_Work required_:
All lines from the one that has "Given: Click the Follow button" onward to the end of the records below are to be returned exactly; pictures are to be skipped.

[Stored dataset items]
== == ==

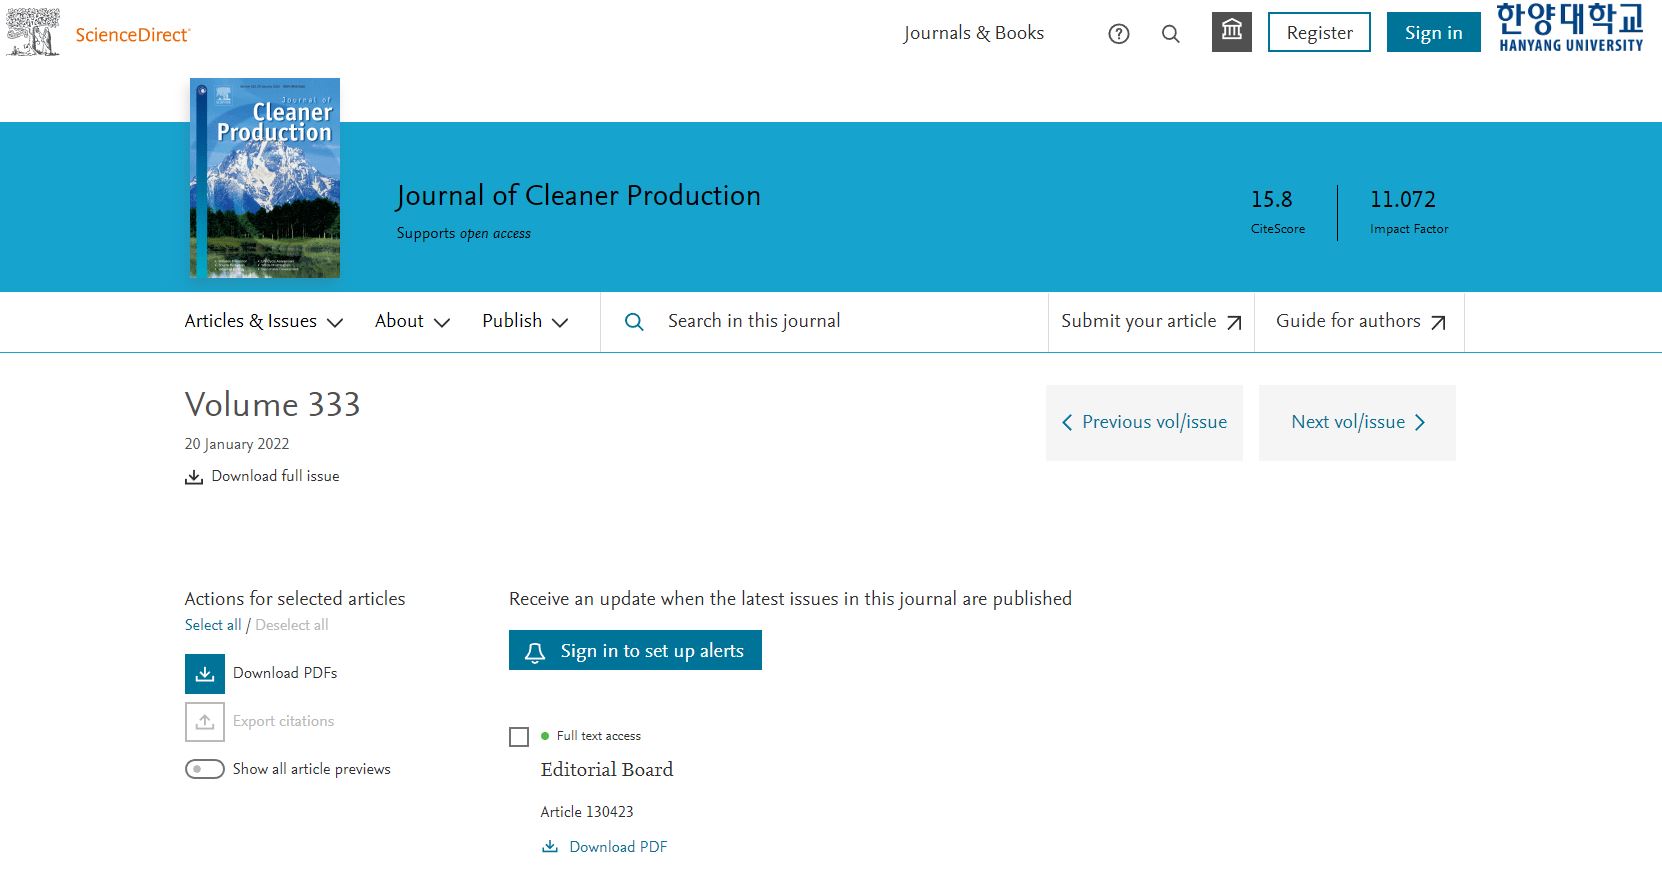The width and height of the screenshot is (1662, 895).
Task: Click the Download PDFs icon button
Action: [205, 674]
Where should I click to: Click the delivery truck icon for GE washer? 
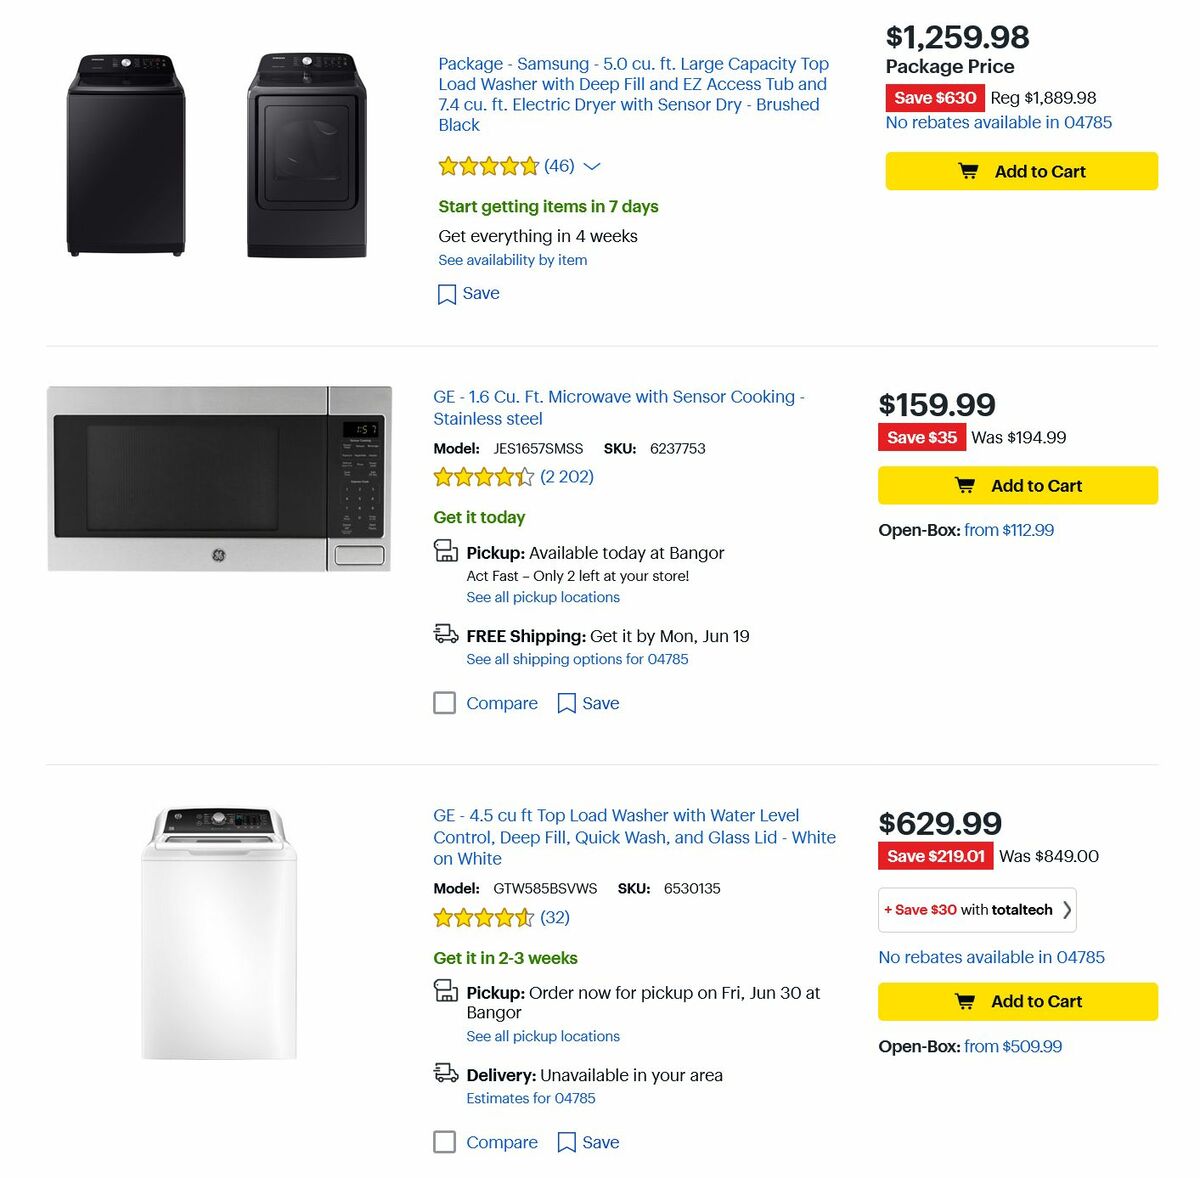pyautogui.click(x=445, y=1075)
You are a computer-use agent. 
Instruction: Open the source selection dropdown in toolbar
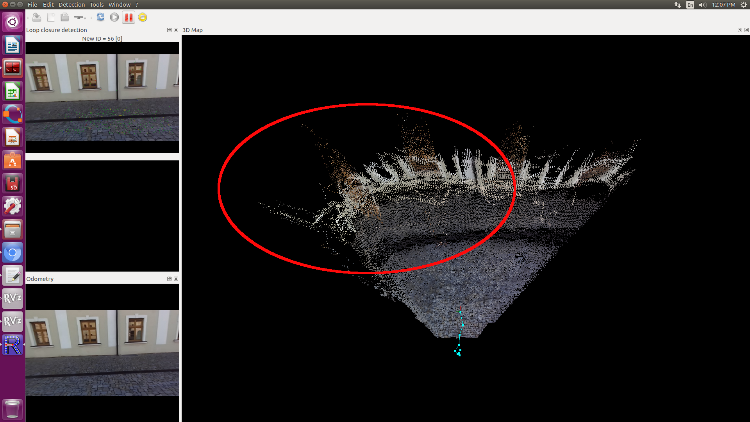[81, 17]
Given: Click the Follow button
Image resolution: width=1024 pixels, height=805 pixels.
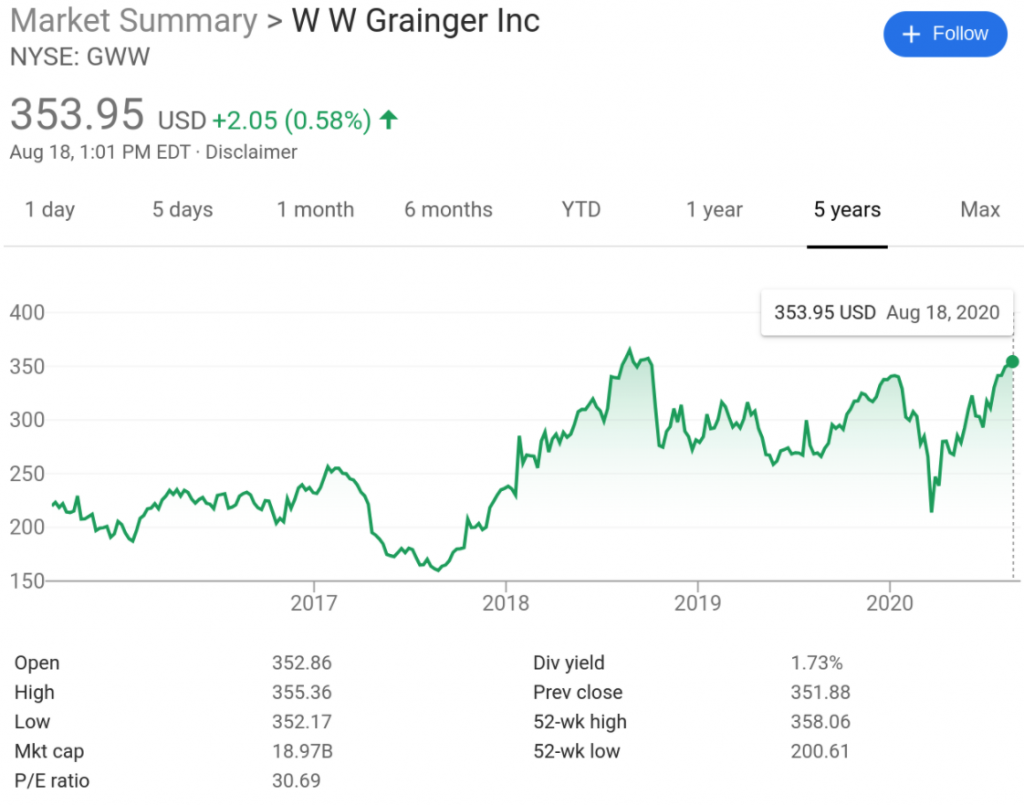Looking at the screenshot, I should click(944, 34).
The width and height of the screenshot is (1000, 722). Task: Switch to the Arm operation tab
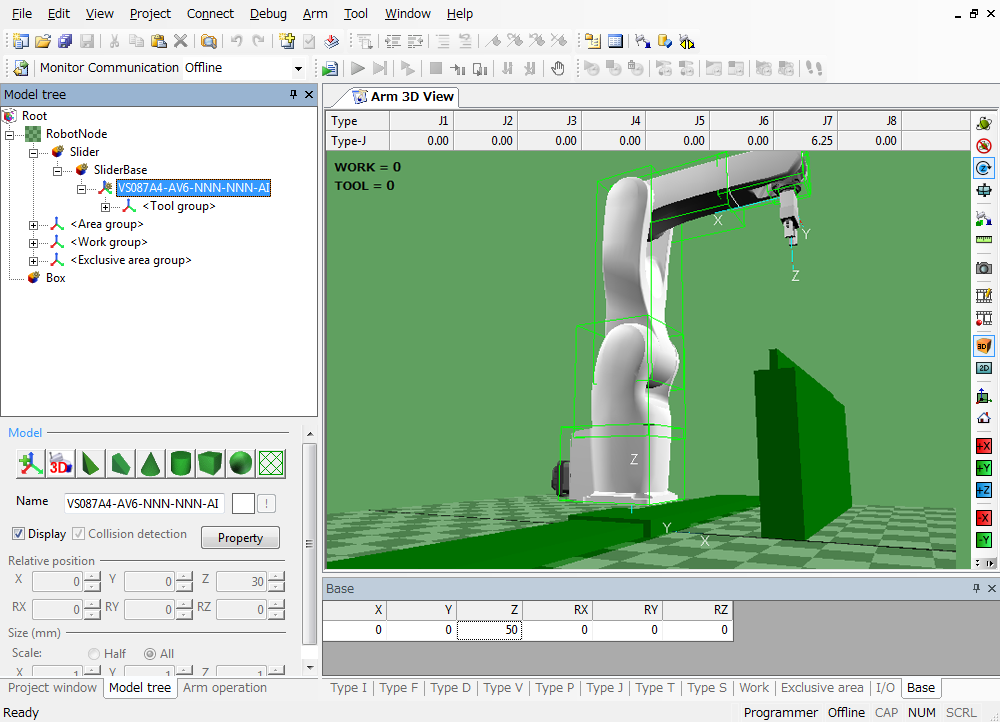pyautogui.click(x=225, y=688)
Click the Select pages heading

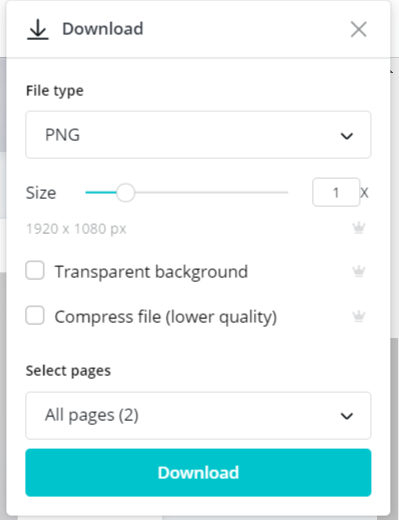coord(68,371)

== == ==

_Response area_:
Given: Click the Follow button
Image resolution: width=1024 pixels, height=805 pixels.
Looking at the screenshot, I should click(944, 34).
The width and height of the screenshot is (1000, 722). Task: Switch to the Arm operation tab
pyautogui.click(x=225, y=688)
Click the Select pages heading

coord(68,371)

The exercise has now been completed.